Выход специфических продуктов ОТ-ПЦР с праймерами к гену ММР-1 при проведении различного числа циклов ПЦР. Электрофорез специфических продуктов ОТ-ПЦР в 1,5%» агарозном геле, содержащем 5 мкг/мл бромистого этидия. Цифрами над дорожками указано количество циклов ПЦР. В качестве РНК-матрицы на стадии ОТ использовали 1 мкг тотальной клеточной РНК, полученной из ткани ЩЖ двух пациентов РЩЖ (А, Б) и пациента с ФА (В). 3.2. Анализ активности теломеразы в тканевых и клеточном экстрактах от пациентов с различными онкопатологиями щитовидной железы
При использовании в TRAP-анализе реакционной смеси, содержащей 0,7 мкг белка, AT была выявлена у шести из 14 (43%) пациентов со злокачественными опухолями ЩЖ, семи из 19 (21%) пациентов с ФА и только у одного больного (9%) с КЗ. При АИТ AT детектировалась в 100% случаев (рис.17).
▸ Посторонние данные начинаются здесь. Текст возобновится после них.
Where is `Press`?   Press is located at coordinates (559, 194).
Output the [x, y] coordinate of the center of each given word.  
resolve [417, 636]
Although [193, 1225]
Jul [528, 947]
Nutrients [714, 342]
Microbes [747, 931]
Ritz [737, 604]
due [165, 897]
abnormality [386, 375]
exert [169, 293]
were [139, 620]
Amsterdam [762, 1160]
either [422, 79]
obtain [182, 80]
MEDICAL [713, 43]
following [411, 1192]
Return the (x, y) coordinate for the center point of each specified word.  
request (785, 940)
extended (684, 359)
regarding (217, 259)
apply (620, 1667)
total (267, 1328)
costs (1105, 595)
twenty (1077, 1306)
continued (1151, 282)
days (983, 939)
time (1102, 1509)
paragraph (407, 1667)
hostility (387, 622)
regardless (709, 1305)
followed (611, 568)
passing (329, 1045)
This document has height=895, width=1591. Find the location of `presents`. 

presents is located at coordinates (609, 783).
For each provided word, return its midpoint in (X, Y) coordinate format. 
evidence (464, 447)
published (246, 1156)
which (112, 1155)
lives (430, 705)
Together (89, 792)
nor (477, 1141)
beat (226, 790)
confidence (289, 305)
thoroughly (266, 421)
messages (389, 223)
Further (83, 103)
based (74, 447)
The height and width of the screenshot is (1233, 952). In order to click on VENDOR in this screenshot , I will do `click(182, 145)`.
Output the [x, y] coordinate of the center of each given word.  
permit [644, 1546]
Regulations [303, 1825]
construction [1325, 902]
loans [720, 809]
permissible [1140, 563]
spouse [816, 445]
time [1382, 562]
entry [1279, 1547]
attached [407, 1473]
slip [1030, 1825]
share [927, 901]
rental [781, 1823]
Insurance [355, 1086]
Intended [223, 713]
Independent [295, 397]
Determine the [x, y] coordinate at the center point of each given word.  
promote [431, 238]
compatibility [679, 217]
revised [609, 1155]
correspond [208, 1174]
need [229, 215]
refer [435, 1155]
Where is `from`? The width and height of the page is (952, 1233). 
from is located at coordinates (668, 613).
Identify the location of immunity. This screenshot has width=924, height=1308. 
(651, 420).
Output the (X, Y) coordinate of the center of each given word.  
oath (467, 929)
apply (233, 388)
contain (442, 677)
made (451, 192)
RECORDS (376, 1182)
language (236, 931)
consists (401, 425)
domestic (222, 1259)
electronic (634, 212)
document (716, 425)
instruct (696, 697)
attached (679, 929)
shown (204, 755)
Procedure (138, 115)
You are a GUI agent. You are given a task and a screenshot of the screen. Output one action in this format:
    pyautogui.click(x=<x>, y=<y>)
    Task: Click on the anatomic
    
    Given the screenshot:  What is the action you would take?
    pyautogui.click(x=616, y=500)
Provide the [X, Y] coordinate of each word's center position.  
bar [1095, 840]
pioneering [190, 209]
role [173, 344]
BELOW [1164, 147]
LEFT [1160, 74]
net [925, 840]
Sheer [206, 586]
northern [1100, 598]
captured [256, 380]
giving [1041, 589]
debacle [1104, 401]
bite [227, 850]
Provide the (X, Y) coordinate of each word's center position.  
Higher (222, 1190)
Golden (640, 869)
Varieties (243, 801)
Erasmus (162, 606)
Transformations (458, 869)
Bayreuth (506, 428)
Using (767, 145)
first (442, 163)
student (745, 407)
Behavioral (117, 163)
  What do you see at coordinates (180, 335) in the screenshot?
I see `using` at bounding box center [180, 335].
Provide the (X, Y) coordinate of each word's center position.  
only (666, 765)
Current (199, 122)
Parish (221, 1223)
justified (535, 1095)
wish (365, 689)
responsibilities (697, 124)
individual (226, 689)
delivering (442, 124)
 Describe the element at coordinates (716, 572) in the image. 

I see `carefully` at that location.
При этом в четырех из восьми образцов РЩЖ, в которых не детектировалась AT в случае использования 0,7 мкг белка лизата, AT была выявлена при добавлении в реакцию 8 мкг белка (рис.18). Таким образом, присутствие активной теломеразы было подтверждено для 71% больных РЩЖ. Следовательно, использование в TRAP-анализе 8 мкг белка повышает чувствительность анализа AT в отношении рака. В то же время при увеличении количества экстракта, добавляемого в реакцию до 8 мкг по белку, повышается частота выявления AT у больных с доброкачественными опухолями ЩЖ: у больных с КЗ до 63,6% (семь пациентов), у больных с ФА до 37% (семь пациентов) (рис.18). Так как активная теломераза является маркером злокачественности в непролиферирующих нормальных тканях и в нашем исследовании AT обнаружена у 71% больных РЩЖ, выявление AT в доброкачественных опухолях ЩЖ может быть признаком ранней стадии злокачественной трансформации, не определяемой при гистологическом исследовании. В связи с этим, анализ AT в материале ТАБ после дополнительных исследований может быть использован в качестве прогностического критерия развития РЩЖ у больных неаутоиммунными заболеваниями ЩЖ.